*题目*
将下列记录中从含有“The image size is (512, 410).”的那一行起直至最后一行的各行原样再写一遍，首尾两行均包括在内。
**********
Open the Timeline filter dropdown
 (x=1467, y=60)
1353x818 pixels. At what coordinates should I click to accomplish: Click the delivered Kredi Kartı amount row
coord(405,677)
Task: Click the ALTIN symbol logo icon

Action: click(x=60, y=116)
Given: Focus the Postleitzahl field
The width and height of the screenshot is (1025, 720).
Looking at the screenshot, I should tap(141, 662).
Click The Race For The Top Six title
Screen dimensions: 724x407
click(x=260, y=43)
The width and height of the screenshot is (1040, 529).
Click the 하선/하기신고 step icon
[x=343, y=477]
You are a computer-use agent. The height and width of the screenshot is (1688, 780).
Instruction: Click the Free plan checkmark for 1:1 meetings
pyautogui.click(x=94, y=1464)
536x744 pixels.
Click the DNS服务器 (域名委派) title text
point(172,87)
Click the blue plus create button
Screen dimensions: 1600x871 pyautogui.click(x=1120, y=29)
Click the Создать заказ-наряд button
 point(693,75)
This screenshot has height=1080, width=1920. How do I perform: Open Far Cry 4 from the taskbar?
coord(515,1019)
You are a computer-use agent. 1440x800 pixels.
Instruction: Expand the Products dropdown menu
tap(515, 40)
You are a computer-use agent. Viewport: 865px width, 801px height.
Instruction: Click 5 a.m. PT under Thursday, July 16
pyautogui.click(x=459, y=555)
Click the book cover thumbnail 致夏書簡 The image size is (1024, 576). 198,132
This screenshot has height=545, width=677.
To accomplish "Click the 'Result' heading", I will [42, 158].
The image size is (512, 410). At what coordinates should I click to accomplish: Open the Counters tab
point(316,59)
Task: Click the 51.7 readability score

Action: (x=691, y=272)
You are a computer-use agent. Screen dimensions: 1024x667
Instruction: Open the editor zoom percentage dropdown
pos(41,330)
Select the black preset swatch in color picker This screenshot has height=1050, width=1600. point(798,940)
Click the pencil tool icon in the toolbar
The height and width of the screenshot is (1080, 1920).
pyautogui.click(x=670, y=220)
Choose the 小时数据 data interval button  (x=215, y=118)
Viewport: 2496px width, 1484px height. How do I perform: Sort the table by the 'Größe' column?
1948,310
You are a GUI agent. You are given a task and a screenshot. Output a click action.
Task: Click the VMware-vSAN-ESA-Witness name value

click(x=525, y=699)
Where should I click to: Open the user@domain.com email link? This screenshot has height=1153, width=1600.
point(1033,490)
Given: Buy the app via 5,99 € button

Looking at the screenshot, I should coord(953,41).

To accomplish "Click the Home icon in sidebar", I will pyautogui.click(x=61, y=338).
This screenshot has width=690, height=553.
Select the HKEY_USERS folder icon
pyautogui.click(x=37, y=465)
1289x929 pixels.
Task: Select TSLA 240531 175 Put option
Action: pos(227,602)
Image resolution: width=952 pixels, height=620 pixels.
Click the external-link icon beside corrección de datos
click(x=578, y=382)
**********
*解答*
The image size is (512, 410). At what coordinates should I click to accomplish: Open the Counters tab
point(316,59)
Task: Click the 51.7 readability score

Action: (x=691, y=272)
You are a computer-use agent. Screen dimensions: 1024x667
Instruction: Open the editor zoom percentage dropdown
pos(41,330)
Select the black preset swatch in color picker This screenshot has height=1050, width=1600. point(798,940)
Click the pencil tool icon in the toolbar
The height and width of the screenshot is (1080, 1920).
pyautogui.click(x=670, y=220)
Choose the 小时数据 data interval button  (x=215, y=118)
Viewport: 2496px width, 1484px height. How do I perform: Sort the table by the 'Größe' column?
1948,310
You are a GUI agent. You are given a task and a screenshot. Output a click action.
Task: Click the VMware-vSAN-ESA-Witness name value

click(x=525, y=699)
Where should I click to: Open the user@domain.com email link? This screenshot has height=1153, width=1600.
point(1033,490)
Given: Buy the app via 5,99 € button

Looking at the screenshot, I should coord(953,41).

To accomplish "Click the Home icon in sidebar", I will pyautogui.click(x=61, y=338).
This screenshot has width=690, height=553.
Select the HKEY_USERS folder icon
pyautogui.click(x=37, y=465)
1289x929 pixels.
Task: Select TSLA 240531 175 Put option
Action: pos(227,602)
Image resolution: width=952 pixels, height=620 pixels.
Click the external-link icon beside corrección de datos
click(x=578, y=382)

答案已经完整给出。